The problem is it is easy to look an item and say "we no longer need this, remove it". It is much harder to be sure you are fixed all possible ways the problem could have happened. Maybe the system auto-signs the release - but does it in all cases? Is there a rare special case where the automatic process doesn't happen? Do you really know what tricks they have to pull in that branch office in India?
That's why the same consideration to adding an item needs to be put into removing an item, need to be put into reviewing if the checklist is relevant still at all.
Broken down a different way, you need two systems: an automatic system so you're not reconsidering decisions that have good outcome (a checklist), and a considerate system that decides what goes into or out of the automatic system.
If the considerate system is broken or just frozen, then you have a problem. How long it will take to manifest is a different question.
I think there's an asymmetry that you're not quite capturing here: when you add an item to the checklist, you have a specific concrete failure at hand (the process just failed, you had everyone on hand to do your root cause analysis, and you know exactly why). Later when you want to remove it, you (a) lose context because time has passed and memories are fallible and/or a different person is dealing with it, and (b) you have to have some reasonable assurance that you've covered other ways the same failure can occur. No amount of process can completely eliminate this asymmetry so at some point you're forced to make a tradeoff based on how risk averse you want to be.
The problem is not lost context. The problem is that adding an item to a checklist protects you from a category of outcomes. If you have a checklist item to make sure a release is signed, you will never push an unsigned release.
Removing an item from a checklist is done in response to a change in inputs. Sure, you may have automated release signing - but unless you are 100% confident that you are aware, and have mitigated 100% of the ways in which this can fail, you cannot, and should not remove the 'check that the release is signed' step.
Lost context has nothing to do with this. Unless you are an omniscient god, you probably cannot reason, with 100% certainty, that you have mitigated every possible input that produced a bad output.
So it could be an automated test to check if the release is signed as well instead of a checklist item.
Having long checklists for comparatively simple tasks really hurts productivity, plus they're often used as an excuse to put automation in place, because 'the process is already defined' and 'people are already used to it'.
When designing a process, it is of utmost importance to keep checklist lengths minimal.
I can definitely concede there can be some asymmetry, but I think it's system dependent.
As the Boeing 737 Max 8 shows, adding new items (in this case a new design element) is also fraught with risks. You have to get the root analysis correct when adding or removing elements. Adding has risks of unknown (not accounted for) like removing has risks of unknown (accounting forgotten).
In the end, I guess I still believe the best strength is in good analysis at the consideration stage.
Adding a design element is completely different from adding an item to a checklist.
The asymmetry with checklists is that it's completely risk-free to add a new check, but it's risky to remove one. For example, someone might say "we're not totally sure that our system won't fail when we do X, so let's check that in QA, or at runtime, or at takeoff, or whatever." Now that the check is there, it protects you from failures when you do X. And now you're in a situation where you can't safely remove that from the checklist unless you can prove that your system won't fail when you do X. Adding requires only a suspicion, removing requires rigorous proof.
The case you describe with the 737 Max isn't the same at all. There's an actual risk when adding a new component to the system, but no risk when adding additional verification. That's not to say that there aren't other costs, but it can't directly make your system less reliable.
Just one example: If I add a step of, If patient enters with heart attack symptom X, was patient injected with 100cc of <drug>?
It's not a risk free check at all. It will likely increase the rate at which the drug is administered, with all types of plusses and minuses associated with adding a component to a system.

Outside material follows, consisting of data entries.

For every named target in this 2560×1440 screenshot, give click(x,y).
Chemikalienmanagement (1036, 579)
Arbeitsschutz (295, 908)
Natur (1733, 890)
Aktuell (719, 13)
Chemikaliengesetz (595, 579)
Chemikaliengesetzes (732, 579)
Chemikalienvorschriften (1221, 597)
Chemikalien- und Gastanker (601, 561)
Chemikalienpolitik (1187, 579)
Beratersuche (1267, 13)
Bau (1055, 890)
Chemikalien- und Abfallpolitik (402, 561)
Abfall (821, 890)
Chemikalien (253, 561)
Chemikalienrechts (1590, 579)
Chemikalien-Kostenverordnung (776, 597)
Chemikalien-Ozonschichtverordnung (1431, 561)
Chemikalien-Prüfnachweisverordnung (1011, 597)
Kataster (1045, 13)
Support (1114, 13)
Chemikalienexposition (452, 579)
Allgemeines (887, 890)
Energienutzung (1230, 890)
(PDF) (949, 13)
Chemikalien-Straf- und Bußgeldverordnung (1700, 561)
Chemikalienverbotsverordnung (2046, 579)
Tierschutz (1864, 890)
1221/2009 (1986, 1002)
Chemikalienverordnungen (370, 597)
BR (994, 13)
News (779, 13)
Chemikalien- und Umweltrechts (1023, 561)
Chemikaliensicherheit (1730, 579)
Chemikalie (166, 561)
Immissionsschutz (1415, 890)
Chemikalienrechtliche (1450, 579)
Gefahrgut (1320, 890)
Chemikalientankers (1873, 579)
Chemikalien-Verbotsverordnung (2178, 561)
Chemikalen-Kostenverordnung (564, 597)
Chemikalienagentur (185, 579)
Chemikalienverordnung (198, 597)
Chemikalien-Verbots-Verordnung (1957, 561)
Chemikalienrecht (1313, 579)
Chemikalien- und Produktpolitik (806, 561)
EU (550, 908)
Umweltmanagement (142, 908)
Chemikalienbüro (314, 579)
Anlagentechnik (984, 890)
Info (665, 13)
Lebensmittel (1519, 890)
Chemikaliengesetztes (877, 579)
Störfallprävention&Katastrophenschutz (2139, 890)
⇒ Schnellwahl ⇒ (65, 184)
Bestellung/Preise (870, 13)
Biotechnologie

I think the case of 737 max is they game the checklist approach - use the guy who should be checked to be the guy to check it. Hence the argument to remove an item is so dangerous. (But then it is also may be bad blood. Life is more complex than a checklist. )
I feel like it is the reason why disruption works so well: After an organisation exists for a while, 100s of fences are clogging up the streets. Some of them useful, some of them used to be useful, some of them never thought out well to begin with.
So disruption is taking a bulldozer, and driving right over them. The clearly usefull fences get erected quickly. The forgotten usefull ones are rediscovered after a while, maybe causing some minor damage in the process. But the grand majority turned out to be useless, and is now gone for good.
Of course, if there is a pack of nuclear civilization killing wolves out there, they better stay fenced off or else. The trick is identifying them. There might be a role for a regulator in there.